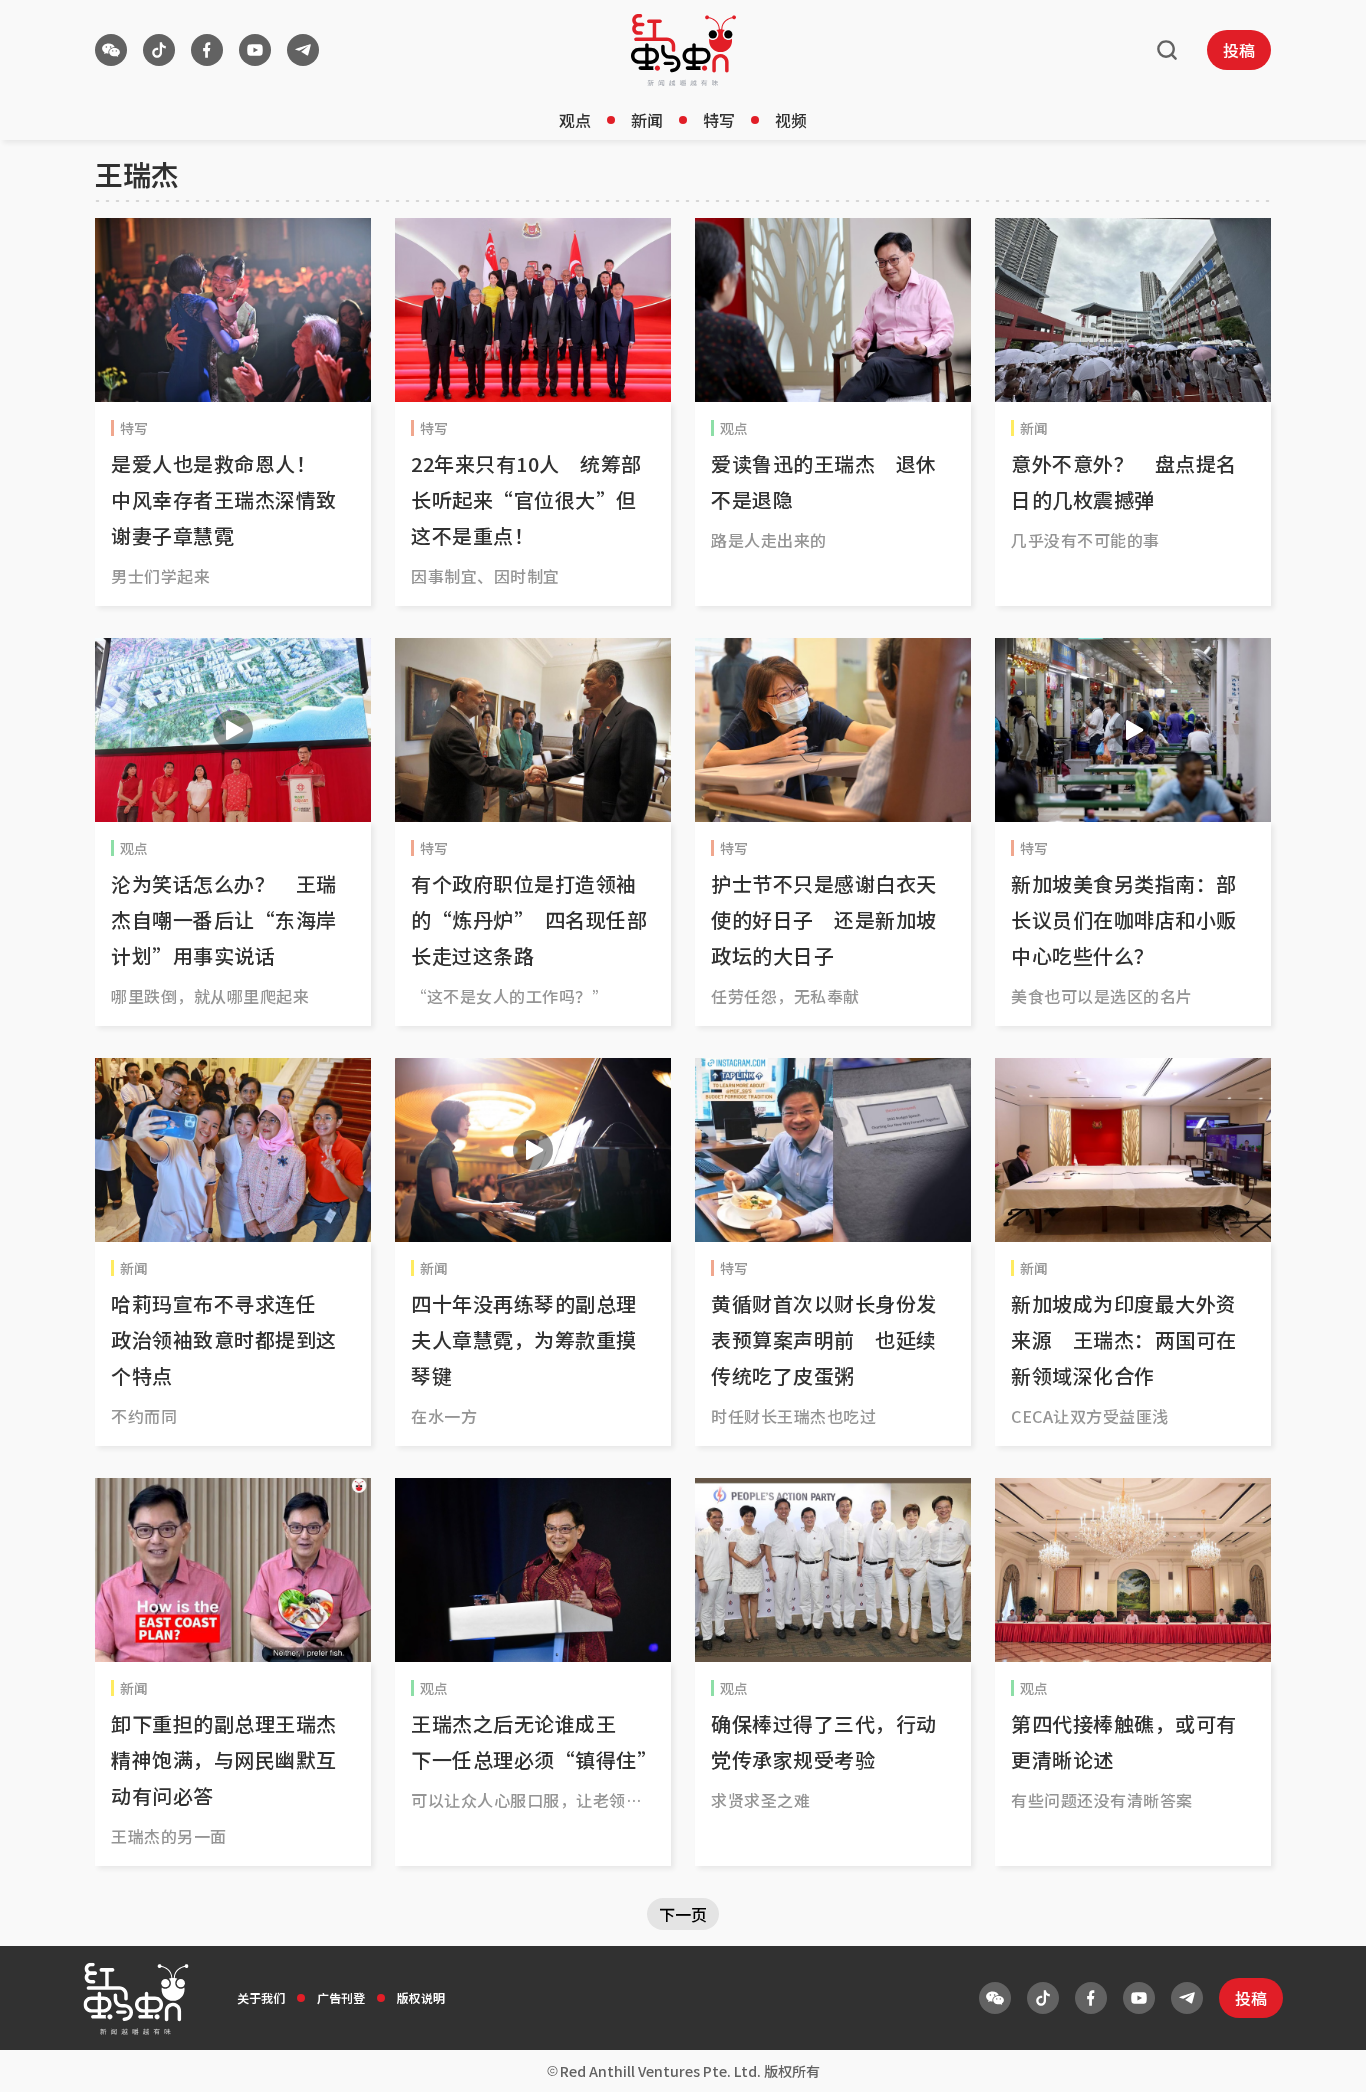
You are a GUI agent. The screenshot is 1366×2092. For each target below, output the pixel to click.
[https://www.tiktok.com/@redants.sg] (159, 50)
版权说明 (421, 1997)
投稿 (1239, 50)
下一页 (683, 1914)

========

Without changing a single word, set down all of the material again and leave out its pictures.

SOLUTION FOR THIS TASK:
You are a GUI agent. The screenshot is 1366×2092. For each target below, output the pixel to click.
[https://www.tiktok.com/@redants.sg] (159, 50)
版权说明 (421, 1997)
投稿 (1239, 50)
下一页 (683, 1914)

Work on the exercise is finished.